Data ::
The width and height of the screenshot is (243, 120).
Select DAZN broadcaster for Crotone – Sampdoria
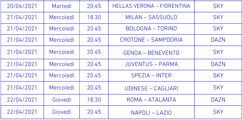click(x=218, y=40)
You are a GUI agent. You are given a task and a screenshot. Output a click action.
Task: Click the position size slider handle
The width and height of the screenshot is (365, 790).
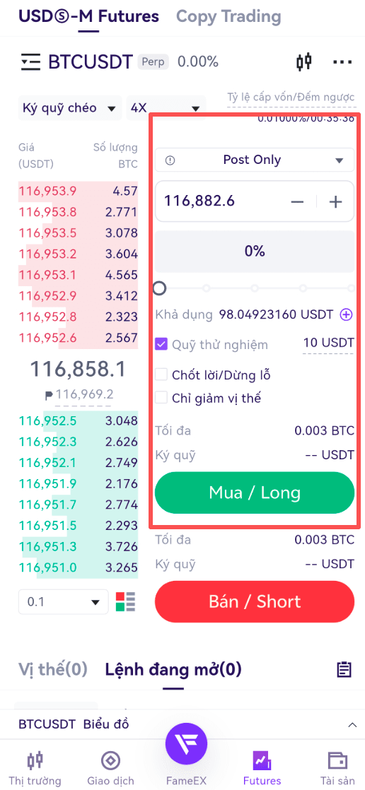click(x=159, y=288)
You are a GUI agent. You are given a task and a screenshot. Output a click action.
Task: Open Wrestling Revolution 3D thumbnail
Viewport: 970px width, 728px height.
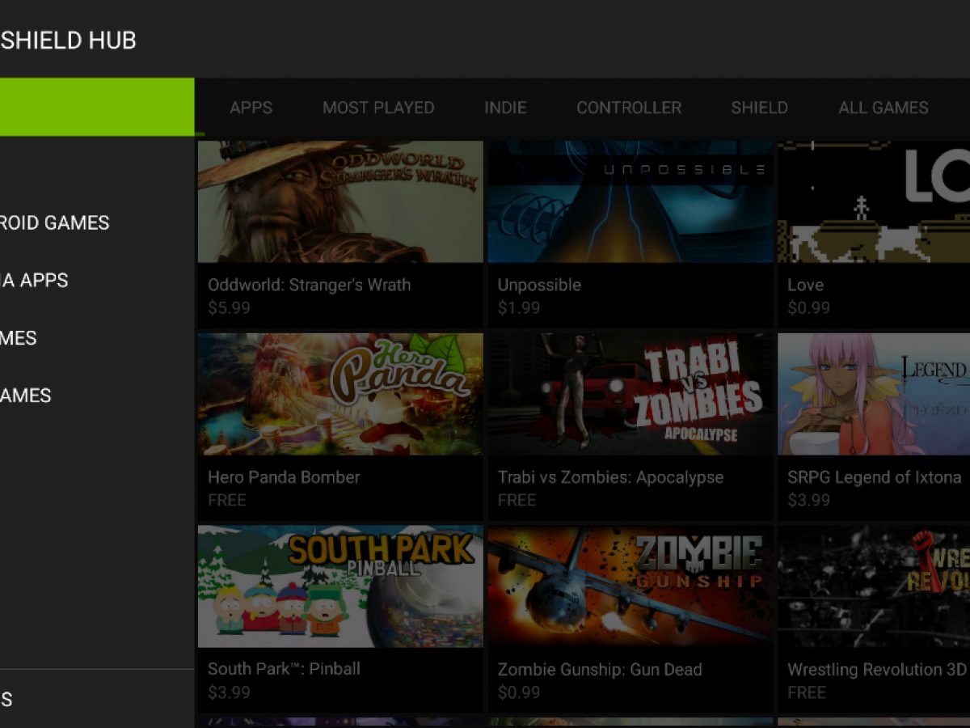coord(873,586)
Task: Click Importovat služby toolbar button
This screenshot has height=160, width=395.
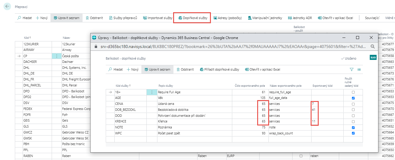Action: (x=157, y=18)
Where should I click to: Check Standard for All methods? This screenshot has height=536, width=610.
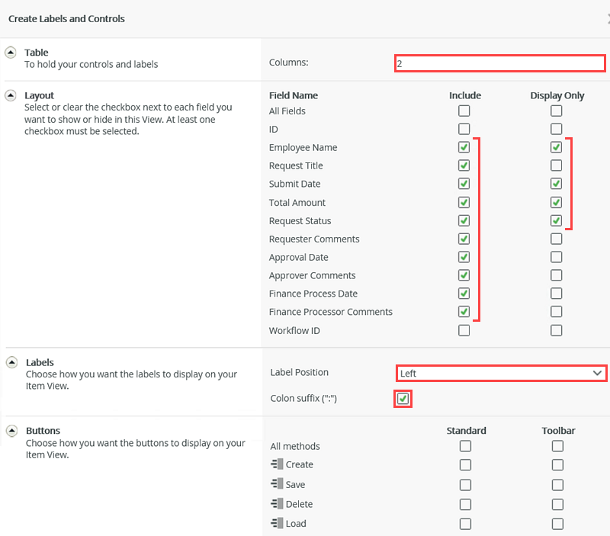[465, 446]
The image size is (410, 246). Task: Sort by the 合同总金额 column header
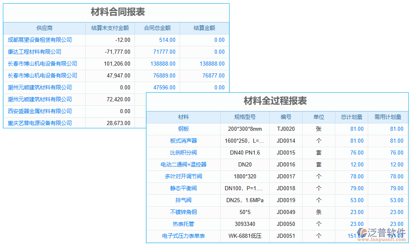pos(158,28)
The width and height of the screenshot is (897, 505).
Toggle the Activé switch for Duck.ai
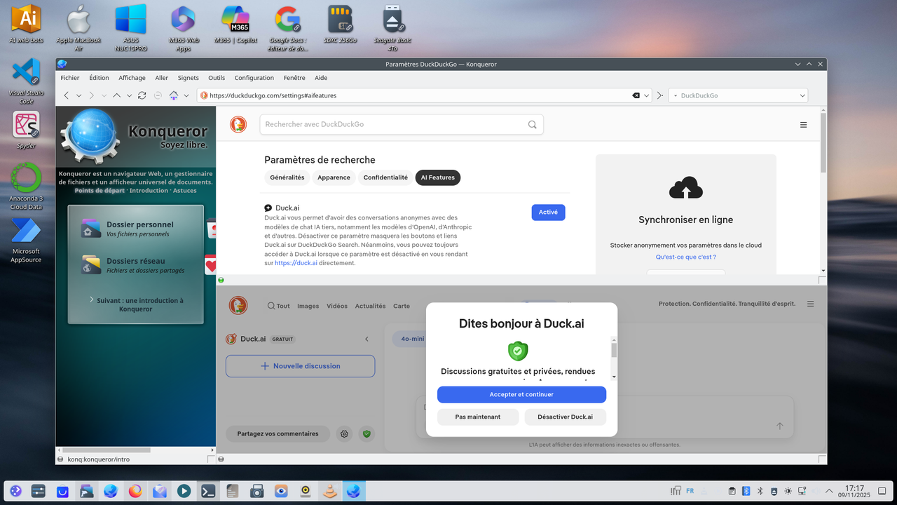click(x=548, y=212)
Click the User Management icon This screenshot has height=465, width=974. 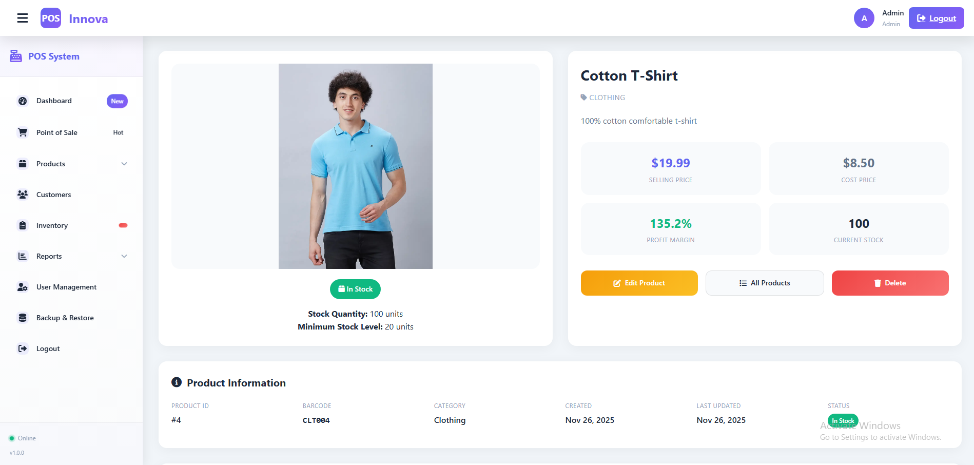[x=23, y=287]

* * *

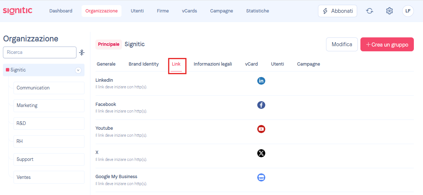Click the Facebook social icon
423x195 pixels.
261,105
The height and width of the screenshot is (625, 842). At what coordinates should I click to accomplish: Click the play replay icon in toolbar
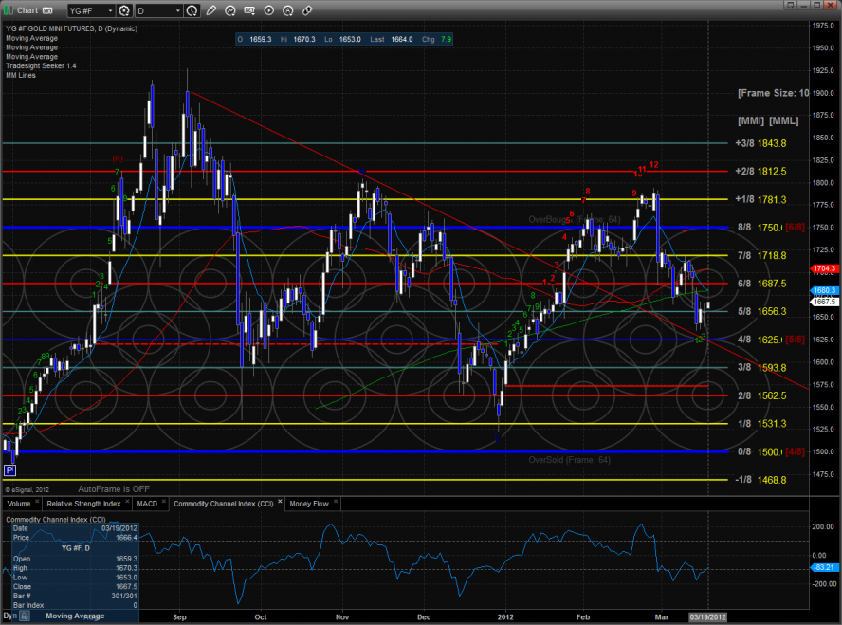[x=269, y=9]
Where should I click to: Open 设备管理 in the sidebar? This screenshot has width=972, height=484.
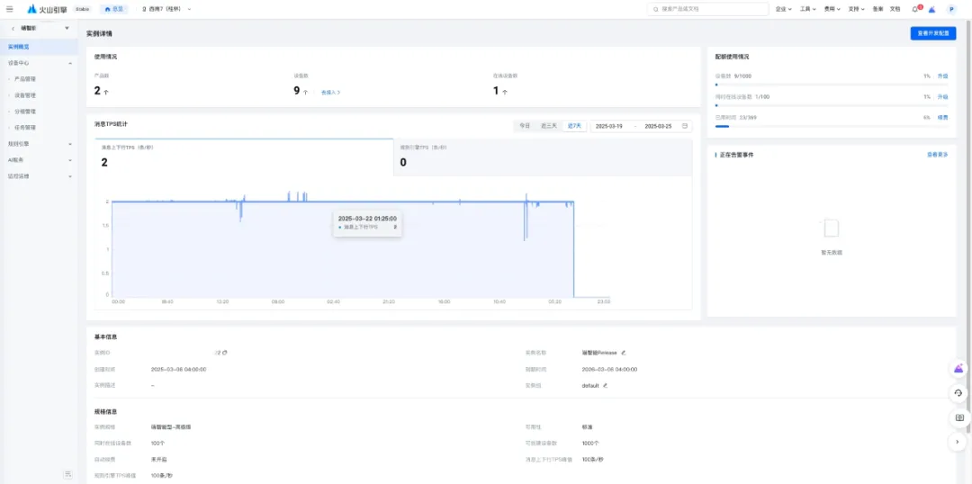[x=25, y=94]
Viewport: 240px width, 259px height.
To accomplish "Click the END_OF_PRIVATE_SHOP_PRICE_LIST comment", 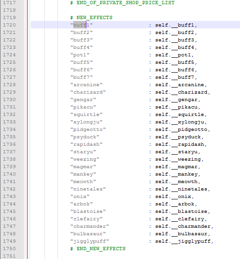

Goal of the exercise :: What are the lines in the records above, word for word, from the one containing "The width and height of the screenshot is (243, 120)." through the one containing "Task: Click the position size slider handle", both ends included and pictures left out?

Response area ::
The width and height of the screenshot is (243, 120).
Select DAZN broadcaster for Crotone – Sampdoria
click(x=218, y=40)
You are a GUI agent. You are given a task and a screenshot. Output a click action.
Task: Click the position size slider handle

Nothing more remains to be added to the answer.